▸ **Exercise details**:
Show every line of the listing below that contains the word "settings".
..........
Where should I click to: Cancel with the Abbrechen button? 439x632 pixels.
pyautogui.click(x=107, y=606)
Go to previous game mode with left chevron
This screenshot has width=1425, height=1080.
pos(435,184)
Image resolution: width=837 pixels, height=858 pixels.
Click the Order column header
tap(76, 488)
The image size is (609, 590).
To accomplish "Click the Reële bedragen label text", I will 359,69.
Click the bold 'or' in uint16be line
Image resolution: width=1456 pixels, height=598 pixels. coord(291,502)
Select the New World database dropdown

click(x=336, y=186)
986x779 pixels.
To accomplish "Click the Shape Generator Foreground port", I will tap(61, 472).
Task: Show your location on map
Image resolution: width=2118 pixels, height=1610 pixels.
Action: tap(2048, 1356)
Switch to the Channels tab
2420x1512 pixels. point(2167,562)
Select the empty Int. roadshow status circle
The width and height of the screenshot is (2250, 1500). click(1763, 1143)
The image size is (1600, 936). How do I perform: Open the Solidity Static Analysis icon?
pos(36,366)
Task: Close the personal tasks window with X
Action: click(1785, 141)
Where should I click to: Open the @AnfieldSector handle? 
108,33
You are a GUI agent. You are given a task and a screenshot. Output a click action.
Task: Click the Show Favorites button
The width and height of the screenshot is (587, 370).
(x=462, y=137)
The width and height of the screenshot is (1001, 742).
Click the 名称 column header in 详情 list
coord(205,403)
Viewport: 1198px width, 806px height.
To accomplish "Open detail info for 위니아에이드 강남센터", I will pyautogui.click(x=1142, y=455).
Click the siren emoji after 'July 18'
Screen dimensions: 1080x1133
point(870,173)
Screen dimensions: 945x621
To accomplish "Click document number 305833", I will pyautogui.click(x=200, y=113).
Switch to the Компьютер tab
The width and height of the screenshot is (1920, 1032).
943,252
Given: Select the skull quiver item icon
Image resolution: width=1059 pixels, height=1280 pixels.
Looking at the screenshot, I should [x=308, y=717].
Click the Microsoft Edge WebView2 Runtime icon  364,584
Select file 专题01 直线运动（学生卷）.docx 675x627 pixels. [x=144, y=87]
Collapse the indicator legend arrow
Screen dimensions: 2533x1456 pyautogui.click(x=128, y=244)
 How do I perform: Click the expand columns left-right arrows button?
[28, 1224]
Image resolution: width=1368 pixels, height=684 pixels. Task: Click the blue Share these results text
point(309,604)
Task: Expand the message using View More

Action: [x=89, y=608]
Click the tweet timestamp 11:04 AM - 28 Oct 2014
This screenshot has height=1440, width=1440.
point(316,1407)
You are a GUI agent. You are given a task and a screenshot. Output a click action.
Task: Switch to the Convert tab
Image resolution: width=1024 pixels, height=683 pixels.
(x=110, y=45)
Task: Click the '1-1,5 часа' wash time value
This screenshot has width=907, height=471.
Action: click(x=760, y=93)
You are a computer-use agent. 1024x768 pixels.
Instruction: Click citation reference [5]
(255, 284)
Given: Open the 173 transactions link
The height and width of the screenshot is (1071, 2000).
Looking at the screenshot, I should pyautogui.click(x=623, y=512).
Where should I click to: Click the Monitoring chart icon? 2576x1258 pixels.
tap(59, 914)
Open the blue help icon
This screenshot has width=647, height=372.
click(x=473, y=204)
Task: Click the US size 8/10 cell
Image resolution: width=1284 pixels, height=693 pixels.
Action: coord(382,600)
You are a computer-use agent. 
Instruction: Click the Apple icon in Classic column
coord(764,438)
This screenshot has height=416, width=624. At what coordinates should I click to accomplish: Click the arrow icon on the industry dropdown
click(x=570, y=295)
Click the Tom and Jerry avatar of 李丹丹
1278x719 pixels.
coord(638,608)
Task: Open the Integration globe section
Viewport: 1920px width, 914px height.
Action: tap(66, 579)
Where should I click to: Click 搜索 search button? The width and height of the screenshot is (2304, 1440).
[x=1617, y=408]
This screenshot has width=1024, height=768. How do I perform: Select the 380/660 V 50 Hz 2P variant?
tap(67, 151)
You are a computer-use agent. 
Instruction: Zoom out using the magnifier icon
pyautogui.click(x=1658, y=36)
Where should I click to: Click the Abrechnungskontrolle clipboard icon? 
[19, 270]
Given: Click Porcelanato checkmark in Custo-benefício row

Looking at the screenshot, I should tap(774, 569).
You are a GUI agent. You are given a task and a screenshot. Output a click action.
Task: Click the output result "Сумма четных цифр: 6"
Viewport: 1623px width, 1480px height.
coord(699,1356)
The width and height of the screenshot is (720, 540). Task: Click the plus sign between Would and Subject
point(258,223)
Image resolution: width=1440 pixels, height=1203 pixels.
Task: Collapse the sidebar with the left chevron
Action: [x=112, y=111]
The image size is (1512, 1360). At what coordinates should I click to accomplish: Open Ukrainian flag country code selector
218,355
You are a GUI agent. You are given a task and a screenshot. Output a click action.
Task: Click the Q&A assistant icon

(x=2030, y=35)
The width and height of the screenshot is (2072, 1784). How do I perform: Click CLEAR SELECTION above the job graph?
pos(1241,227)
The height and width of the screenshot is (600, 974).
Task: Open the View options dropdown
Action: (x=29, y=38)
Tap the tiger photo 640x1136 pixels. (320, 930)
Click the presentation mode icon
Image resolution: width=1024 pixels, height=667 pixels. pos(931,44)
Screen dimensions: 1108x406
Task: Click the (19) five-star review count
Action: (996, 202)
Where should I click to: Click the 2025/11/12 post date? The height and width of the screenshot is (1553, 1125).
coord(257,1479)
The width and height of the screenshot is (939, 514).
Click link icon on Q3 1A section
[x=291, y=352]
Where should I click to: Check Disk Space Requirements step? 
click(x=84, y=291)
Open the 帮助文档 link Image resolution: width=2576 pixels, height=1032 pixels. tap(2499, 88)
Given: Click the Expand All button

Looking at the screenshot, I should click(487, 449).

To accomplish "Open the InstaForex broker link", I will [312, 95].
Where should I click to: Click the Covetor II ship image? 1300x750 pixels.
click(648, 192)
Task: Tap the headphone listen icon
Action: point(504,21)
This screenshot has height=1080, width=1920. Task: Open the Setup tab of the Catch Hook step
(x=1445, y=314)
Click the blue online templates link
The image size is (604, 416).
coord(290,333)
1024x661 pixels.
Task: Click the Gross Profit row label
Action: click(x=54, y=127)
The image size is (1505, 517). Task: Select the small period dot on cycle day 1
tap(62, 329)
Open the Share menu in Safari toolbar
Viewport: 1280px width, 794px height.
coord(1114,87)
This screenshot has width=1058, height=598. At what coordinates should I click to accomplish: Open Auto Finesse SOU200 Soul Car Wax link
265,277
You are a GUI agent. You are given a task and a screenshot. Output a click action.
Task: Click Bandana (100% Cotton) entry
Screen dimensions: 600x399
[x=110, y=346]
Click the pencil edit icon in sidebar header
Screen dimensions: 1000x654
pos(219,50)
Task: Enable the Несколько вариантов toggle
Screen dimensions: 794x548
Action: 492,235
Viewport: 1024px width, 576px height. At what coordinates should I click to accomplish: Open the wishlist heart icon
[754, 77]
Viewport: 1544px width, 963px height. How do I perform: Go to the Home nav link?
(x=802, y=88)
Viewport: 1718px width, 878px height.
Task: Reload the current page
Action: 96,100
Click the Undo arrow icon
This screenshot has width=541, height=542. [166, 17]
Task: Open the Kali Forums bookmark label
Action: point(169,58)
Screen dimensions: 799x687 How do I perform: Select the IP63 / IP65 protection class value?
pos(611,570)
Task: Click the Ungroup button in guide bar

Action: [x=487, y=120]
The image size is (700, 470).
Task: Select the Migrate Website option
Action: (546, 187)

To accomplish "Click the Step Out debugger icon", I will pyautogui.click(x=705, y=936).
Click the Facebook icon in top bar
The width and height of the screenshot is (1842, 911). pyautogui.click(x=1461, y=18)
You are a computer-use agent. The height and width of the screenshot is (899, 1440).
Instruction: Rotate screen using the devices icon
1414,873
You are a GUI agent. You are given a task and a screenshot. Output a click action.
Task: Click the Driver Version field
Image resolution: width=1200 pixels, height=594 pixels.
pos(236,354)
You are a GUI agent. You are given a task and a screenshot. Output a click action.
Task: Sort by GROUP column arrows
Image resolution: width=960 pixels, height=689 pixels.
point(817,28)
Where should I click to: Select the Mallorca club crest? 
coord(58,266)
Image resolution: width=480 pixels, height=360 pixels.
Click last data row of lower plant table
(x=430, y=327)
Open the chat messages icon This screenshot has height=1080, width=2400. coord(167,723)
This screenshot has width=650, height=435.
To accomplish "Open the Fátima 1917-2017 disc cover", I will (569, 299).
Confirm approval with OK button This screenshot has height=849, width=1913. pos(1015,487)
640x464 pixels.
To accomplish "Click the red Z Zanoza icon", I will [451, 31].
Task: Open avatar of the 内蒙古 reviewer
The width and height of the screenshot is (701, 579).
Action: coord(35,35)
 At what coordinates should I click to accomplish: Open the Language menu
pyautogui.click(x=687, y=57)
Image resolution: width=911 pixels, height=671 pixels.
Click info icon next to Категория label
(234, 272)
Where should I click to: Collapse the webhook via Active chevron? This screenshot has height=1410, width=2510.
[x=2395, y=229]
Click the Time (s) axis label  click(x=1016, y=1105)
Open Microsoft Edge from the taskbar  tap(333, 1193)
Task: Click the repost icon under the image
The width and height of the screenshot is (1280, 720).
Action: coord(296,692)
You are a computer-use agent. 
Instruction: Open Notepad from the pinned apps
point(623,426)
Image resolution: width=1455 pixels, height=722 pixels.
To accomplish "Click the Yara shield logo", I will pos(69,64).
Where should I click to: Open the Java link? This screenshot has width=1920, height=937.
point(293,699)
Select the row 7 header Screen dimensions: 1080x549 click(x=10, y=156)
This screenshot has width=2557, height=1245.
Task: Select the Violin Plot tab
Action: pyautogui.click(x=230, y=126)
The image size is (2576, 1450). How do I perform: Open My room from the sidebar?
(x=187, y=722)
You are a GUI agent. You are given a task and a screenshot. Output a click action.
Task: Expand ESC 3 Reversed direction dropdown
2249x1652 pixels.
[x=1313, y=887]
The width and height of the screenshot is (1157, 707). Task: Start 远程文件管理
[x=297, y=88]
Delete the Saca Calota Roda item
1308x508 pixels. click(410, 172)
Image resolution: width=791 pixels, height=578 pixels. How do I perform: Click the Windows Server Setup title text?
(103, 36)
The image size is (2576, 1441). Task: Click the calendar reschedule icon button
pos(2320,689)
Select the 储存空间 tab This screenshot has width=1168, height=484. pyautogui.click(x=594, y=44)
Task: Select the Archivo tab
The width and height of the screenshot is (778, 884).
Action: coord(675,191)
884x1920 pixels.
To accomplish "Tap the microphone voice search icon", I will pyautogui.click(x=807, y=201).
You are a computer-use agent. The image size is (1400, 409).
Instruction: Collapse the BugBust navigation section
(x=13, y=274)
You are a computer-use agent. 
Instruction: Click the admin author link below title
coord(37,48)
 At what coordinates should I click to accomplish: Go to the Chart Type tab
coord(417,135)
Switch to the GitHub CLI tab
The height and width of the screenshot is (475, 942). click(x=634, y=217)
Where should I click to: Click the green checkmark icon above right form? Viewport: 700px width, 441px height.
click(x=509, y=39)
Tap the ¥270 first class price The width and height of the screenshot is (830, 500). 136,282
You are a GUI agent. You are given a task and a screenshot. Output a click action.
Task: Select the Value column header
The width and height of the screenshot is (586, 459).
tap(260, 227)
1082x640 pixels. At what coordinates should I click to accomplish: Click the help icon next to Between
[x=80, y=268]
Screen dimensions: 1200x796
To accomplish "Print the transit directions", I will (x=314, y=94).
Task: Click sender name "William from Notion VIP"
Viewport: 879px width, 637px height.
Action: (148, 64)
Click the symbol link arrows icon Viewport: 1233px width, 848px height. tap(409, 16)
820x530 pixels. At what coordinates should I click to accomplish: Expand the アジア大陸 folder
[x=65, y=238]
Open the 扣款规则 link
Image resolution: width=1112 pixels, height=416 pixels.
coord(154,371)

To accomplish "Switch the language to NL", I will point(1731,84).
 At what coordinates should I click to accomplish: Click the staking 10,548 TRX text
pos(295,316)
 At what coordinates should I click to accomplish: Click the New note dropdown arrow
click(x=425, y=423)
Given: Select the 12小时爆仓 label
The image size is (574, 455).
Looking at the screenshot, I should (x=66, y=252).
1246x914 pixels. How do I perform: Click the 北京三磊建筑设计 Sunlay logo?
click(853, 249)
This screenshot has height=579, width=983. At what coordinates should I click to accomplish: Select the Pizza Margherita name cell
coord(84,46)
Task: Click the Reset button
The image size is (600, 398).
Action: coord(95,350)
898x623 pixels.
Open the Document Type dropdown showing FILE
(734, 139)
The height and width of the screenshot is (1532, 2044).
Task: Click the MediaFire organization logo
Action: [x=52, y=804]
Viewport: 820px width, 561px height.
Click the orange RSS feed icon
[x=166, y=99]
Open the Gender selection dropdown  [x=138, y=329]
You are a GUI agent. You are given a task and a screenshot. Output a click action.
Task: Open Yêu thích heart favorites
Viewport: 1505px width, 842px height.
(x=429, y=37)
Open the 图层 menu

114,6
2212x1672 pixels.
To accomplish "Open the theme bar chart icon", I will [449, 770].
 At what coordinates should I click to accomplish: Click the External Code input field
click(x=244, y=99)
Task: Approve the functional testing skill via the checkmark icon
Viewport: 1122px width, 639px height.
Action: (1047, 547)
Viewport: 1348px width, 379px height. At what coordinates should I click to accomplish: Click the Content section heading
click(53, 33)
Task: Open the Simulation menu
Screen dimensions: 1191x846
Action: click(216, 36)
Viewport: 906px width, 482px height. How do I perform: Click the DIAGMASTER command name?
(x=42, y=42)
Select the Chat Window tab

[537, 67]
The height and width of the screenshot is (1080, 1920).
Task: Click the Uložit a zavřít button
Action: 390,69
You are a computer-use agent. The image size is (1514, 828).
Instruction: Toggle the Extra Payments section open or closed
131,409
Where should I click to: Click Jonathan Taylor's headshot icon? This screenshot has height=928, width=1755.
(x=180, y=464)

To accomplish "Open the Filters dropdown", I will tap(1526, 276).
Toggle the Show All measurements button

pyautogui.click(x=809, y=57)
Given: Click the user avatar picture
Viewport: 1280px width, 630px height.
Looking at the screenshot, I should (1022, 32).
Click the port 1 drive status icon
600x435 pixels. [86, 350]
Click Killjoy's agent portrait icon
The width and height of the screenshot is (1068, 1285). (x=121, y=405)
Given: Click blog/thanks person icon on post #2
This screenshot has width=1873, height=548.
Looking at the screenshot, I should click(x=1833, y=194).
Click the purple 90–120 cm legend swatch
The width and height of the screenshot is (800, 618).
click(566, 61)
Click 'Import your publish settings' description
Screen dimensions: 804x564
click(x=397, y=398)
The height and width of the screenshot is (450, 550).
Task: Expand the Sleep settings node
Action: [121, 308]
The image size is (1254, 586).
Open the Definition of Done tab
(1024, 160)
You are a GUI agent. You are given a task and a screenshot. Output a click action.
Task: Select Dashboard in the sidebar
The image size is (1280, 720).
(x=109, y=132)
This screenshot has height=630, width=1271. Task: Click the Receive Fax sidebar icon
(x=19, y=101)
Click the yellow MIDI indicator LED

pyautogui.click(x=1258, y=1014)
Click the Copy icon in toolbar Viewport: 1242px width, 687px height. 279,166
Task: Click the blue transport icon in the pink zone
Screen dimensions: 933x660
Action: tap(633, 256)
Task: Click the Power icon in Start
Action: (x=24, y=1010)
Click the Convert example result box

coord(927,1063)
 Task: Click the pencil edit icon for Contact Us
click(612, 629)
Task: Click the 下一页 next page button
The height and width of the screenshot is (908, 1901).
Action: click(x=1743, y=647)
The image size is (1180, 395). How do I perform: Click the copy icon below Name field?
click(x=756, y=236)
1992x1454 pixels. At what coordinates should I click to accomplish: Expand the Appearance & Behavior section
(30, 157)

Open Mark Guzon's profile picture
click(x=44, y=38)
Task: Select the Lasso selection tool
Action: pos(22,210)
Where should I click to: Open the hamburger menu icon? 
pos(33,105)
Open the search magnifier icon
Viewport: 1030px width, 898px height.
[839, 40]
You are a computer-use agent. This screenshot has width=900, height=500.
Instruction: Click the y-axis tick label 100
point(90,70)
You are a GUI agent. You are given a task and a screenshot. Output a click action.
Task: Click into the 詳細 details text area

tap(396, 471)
..........
▸ **Written answer**:
Click 'Import your publish settings' description
Task: Expand the Sleep settings node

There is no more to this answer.